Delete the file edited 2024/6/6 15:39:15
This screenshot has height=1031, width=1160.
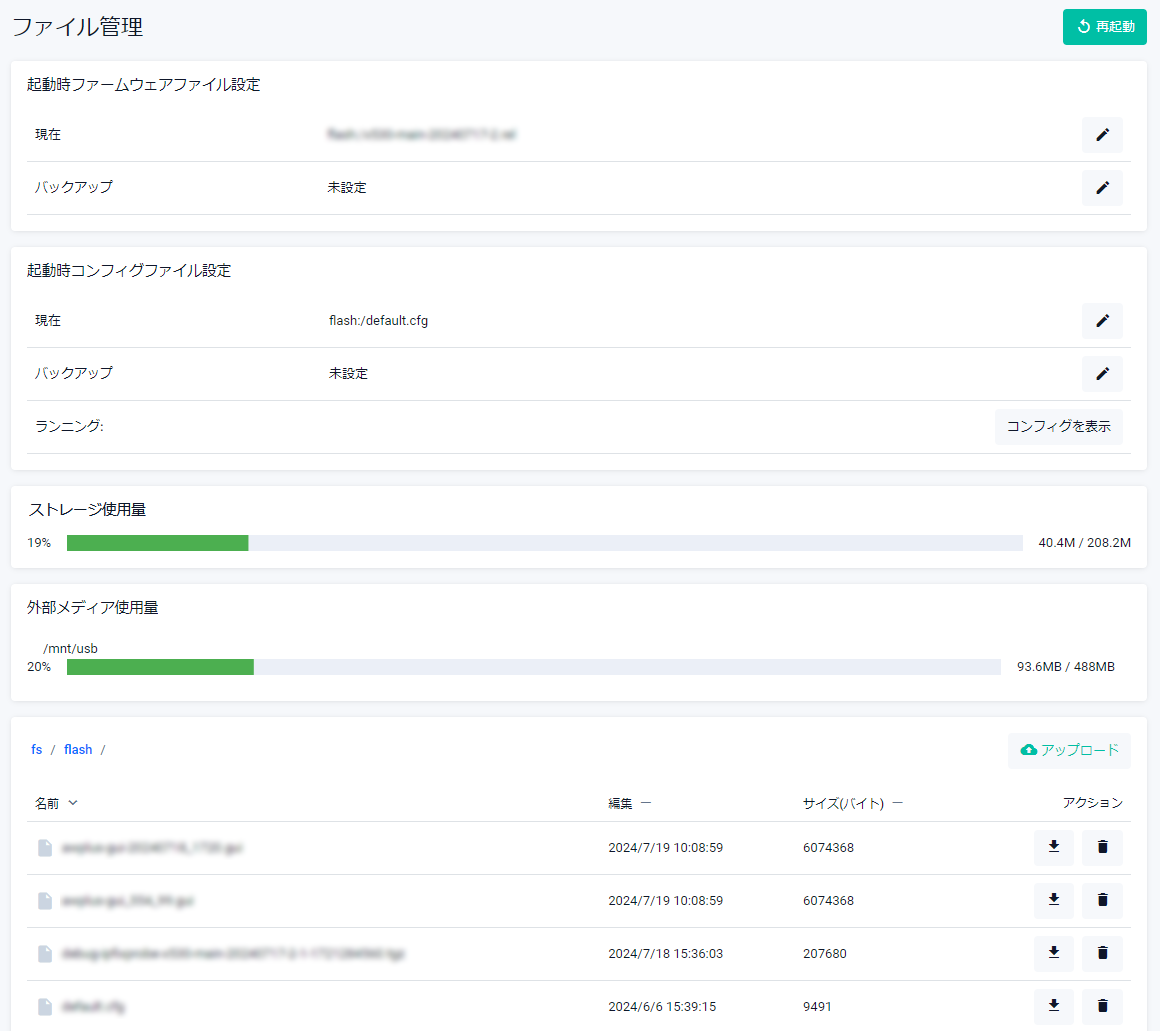click(x=1102, y=1007)
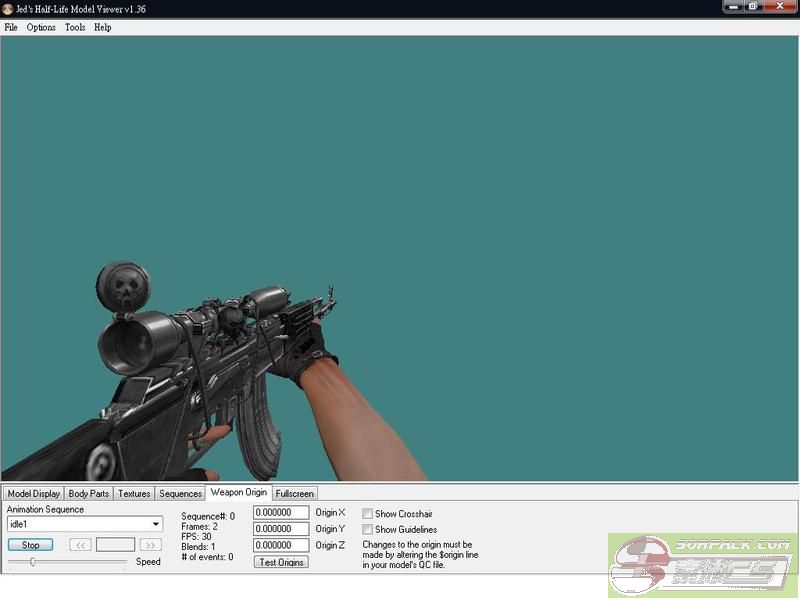Open the Options menu

coord(41,27)
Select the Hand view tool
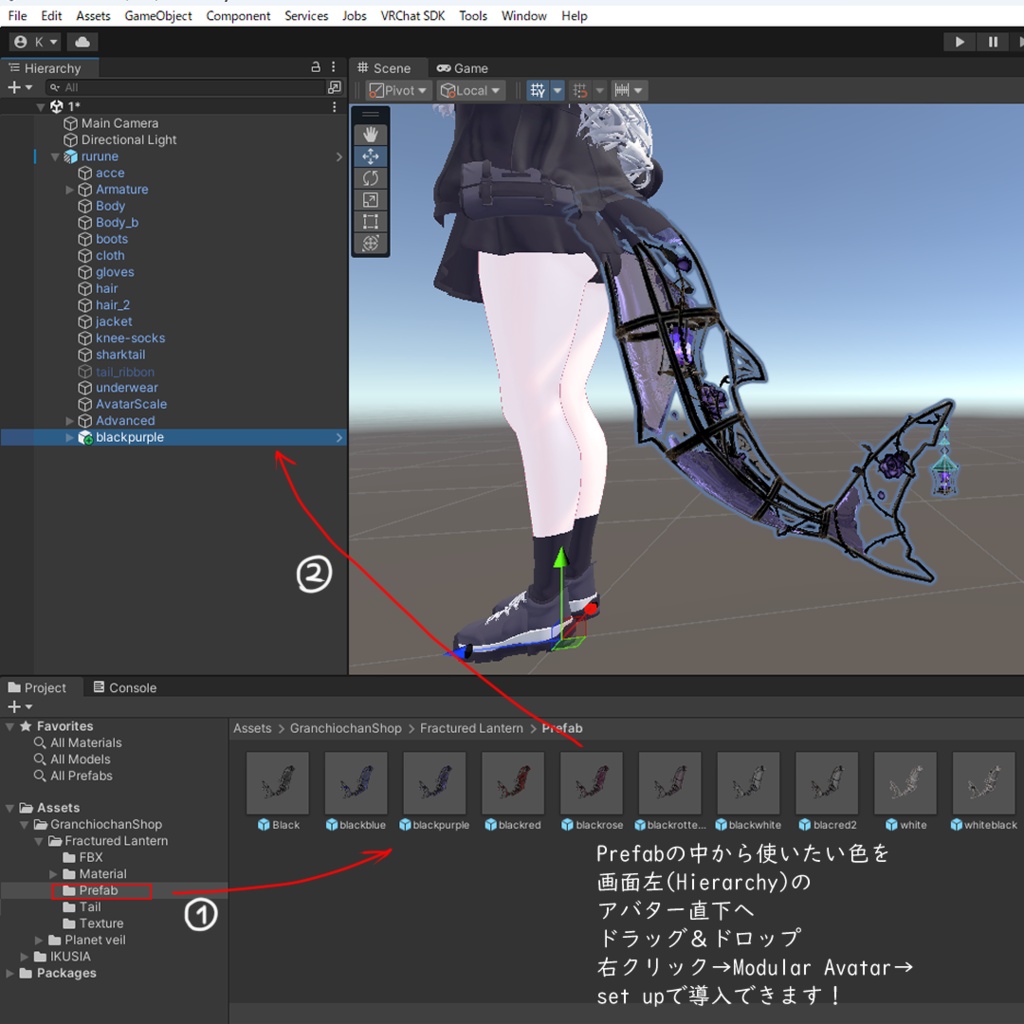1024x1024 pixels. point(370,135)
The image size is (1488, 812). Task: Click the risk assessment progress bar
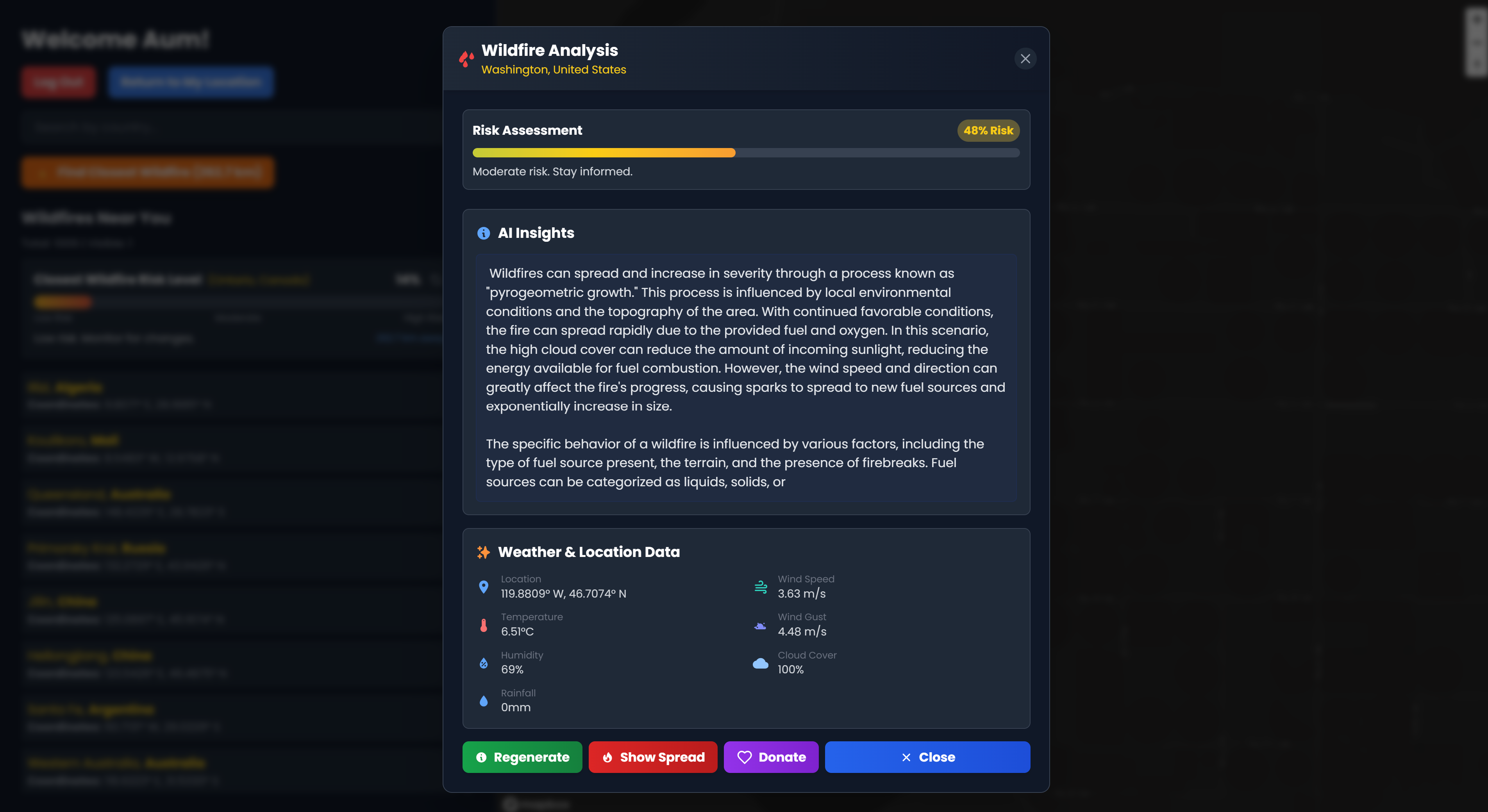point(745,152)
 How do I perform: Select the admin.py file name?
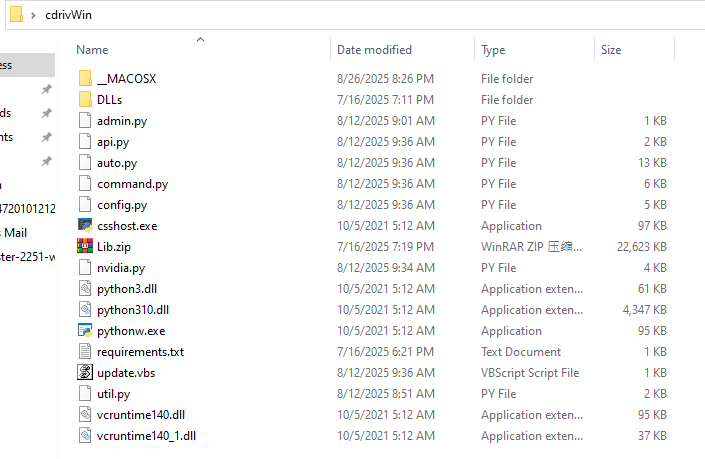tap(121, 121)
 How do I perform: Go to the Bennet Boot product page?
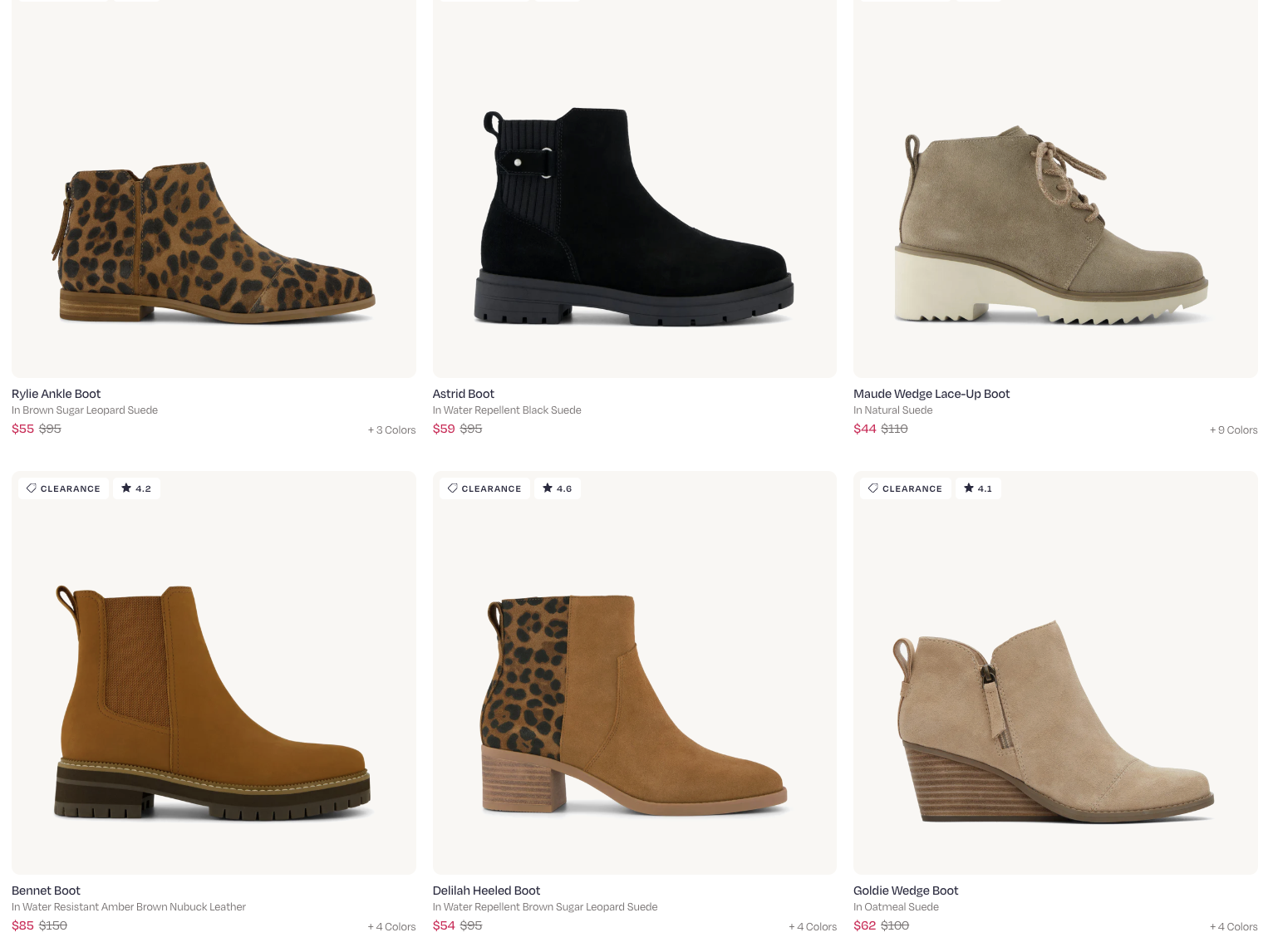(x=46, y=891)

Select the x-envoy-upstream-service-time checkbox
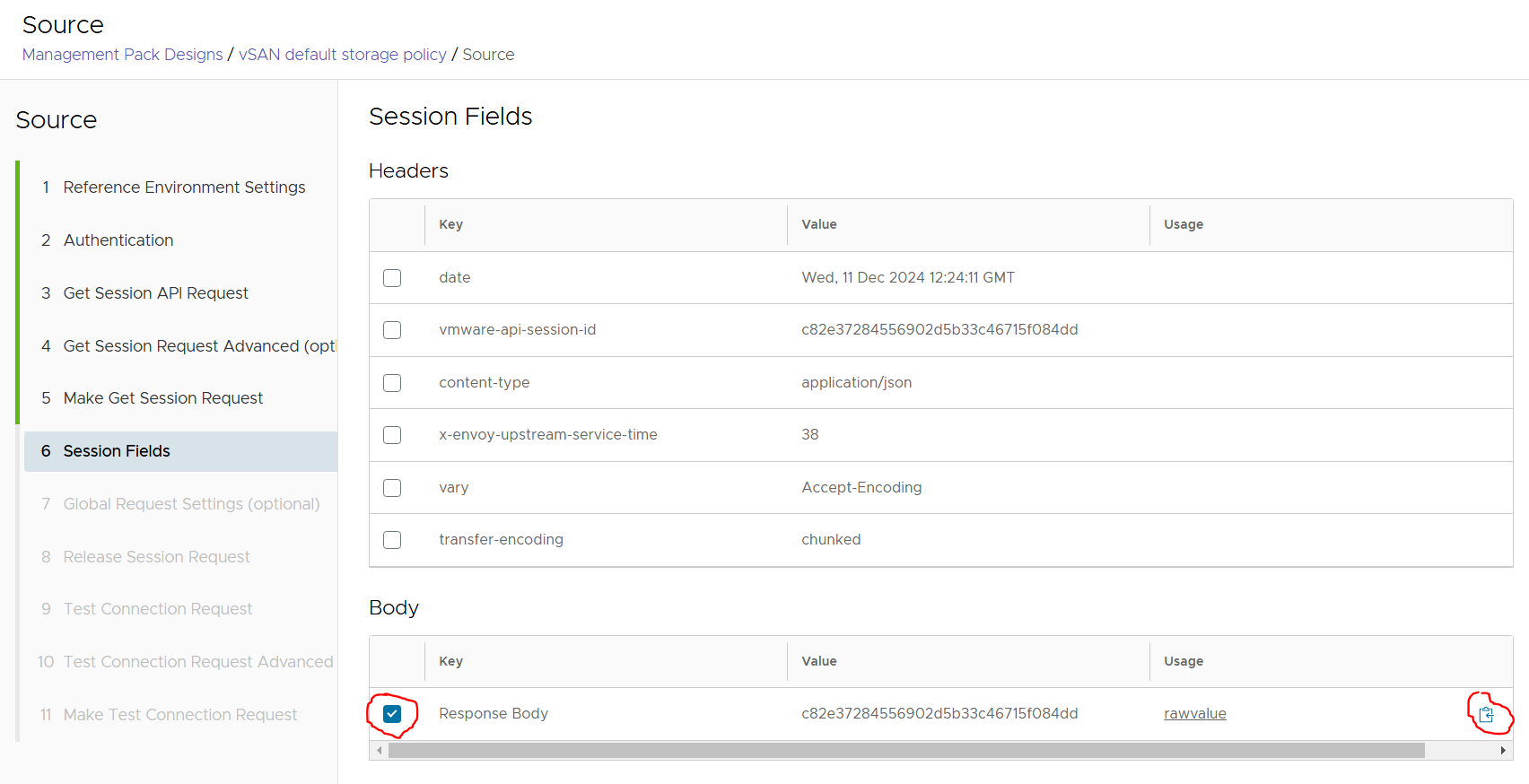pos(392,435)
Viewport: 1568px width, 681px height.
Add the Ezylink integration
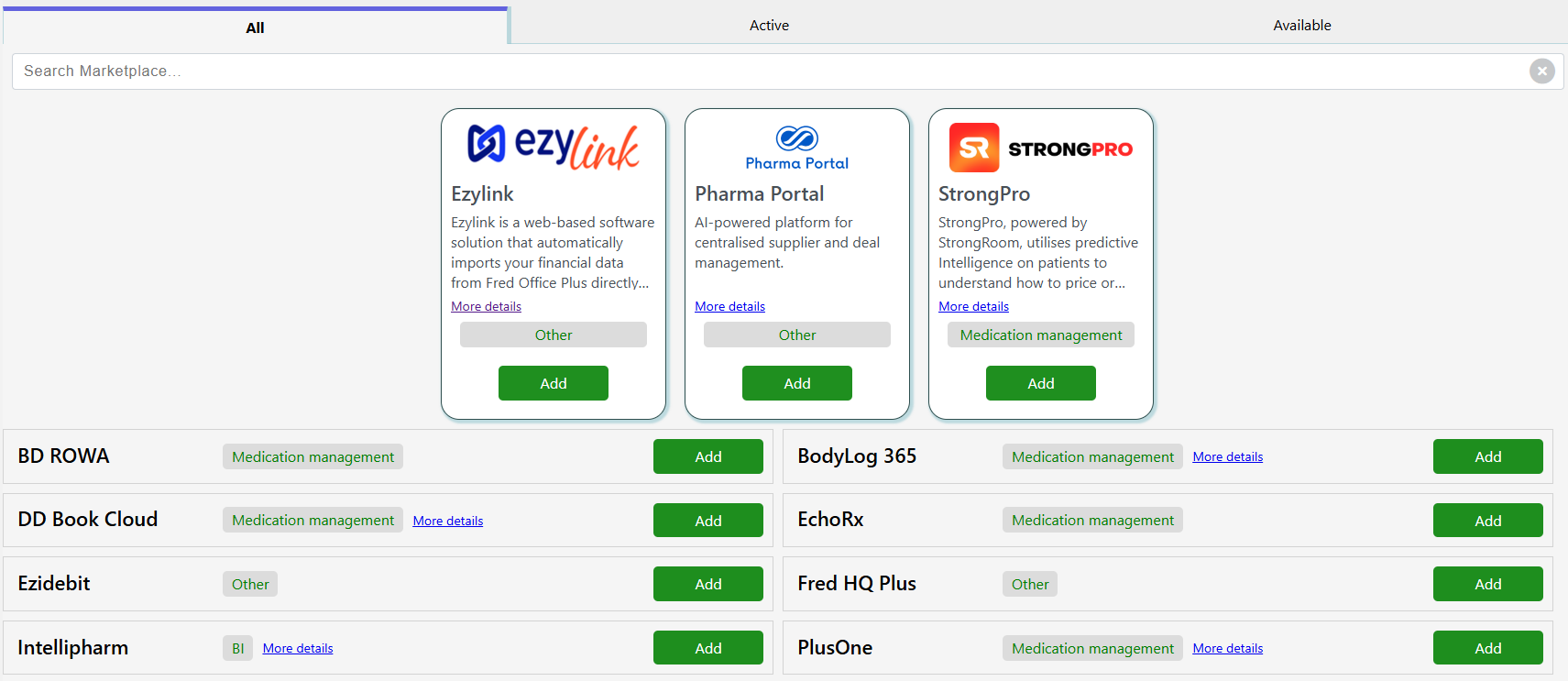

WRITTEN TASK
Reproduce all of the material above line for line, without changing anything. Leave out the pictures.

SOLUTION
Delete the file edited 2024/6/6 15:39:15
This screenshot has height=1031, width=1160.
click(x=1102, y=1007)
Open the Options menu

coord(41,27)
Select the Hand view tool
1024x1024 pixels. point(370,135)
The image size is (1488, 812). Task: Click the risk assessment progress bar
point(745,152)
 How do I perform: Select the admin.py file name?
tap(121, 121)
 How do I perform: Go to the Bennet Boot product page?
(x=46, y=891)

Select the x-envoy-upstream-service-time checkbox
pos(392,435)
Viewport: 1568px width, 681px height.
Add the Ezylink integration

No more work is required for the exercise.